__TASK DETAILS__. After finding the line with "1185 (124, 741)" in the entries below, retype exactly each line from there through the line with "crna gora (160, 1904)", including that final line.

======== DATA EXCERPTS

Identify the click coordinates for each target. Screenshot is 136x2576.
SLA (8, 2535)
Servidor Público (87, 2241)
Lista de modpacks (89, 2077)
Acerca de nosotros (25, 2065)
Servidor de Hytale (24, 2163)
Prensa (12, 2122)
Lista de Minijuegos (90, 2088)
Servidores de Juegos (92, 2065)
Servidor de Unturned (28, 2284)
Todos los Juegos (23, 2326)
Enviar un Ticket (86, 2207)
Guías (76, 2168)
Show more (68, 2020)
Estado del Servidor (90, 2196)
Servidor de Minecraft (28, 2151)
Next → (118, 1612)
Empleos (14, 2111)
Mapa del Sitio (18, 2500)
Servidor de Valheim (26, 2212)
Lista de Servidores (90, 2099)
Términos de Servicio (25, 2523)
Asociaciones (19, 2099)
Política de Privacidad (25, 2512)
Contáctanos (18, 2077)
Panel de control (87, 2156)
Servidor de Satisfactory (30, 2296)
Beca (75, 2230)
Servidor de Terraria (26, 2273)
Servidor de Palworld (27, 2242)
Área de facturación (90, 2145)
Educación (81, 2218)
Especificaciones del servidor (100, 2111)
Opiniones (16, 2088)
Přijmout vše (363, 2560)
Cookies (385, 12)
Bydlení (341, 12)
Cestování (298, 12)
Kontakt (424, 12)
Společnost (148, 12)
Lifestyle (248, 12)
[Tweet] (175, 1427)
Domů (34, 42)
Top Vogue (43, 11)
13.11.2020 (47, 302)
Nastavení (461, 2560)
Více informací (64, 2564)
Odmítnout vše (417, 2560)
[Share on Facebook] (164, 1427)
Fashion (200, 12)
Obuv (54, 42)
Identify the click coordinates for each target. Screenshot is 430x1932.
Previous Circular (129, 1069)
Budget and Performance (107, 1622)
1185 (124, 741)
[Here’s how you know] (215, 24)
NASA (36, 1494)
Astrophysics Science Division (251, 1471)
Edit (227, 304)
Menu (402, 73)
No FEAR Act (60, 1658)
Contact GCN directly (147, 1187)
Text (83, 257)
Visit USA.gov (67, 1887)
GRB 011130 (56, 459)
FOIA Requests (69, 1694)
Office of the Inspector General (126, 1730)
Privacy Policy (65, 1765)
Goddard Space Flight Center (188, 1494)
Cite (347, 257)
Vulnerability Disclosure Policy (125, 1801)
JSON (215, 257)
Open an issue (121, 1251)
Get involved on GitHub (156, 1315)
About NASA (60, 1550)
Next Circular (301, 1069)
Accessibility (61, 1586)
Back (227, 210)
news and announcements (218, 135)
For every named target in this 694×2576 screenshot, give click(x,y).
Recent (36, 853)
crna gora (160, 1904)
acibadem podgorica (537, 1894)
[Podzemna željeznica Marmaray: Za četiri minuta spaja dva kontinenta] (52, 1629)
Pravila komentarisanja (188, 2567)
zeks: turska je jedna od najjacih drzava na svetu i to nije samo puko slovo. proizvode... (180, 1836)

================

__WRITTEN REPLY__.
1185 (124, 741)
[Here’s how you know] (215, 24)
NASA (36, 1494)
Astrophysics Science Division (251, 1471)
Edit (227, 304)
Menu (402, 73)
No FEAR Act (60, 1658)
Contact GCN directly (147, 1187)
Text (83, 257)
Visit USA.gov (67, 1887)
GRB 011130 (56, 459)
FOIA Requests (69, 1694)
Office of the Inspector General (126, 1730)
Privacy Policy (65, 1765)
Goddard Space Flight Center (188, 1494)
Cite (347, 257)
Vulnerability Disclosure Policy (125, 1801)
JSON (215, 257)
Open an issue (121, 1251)
Get involved on GitHub (156, 1315)
About NASA (60, 1550)
Next Circular (301, 1069)
Accessibility (61, 1586)
Back (227, 210)
news and announcements (218, 135)
For every named target in this 694×2576 screenshot, give click(x,y).
Recent (36, 853)
crna gora (160, 1904)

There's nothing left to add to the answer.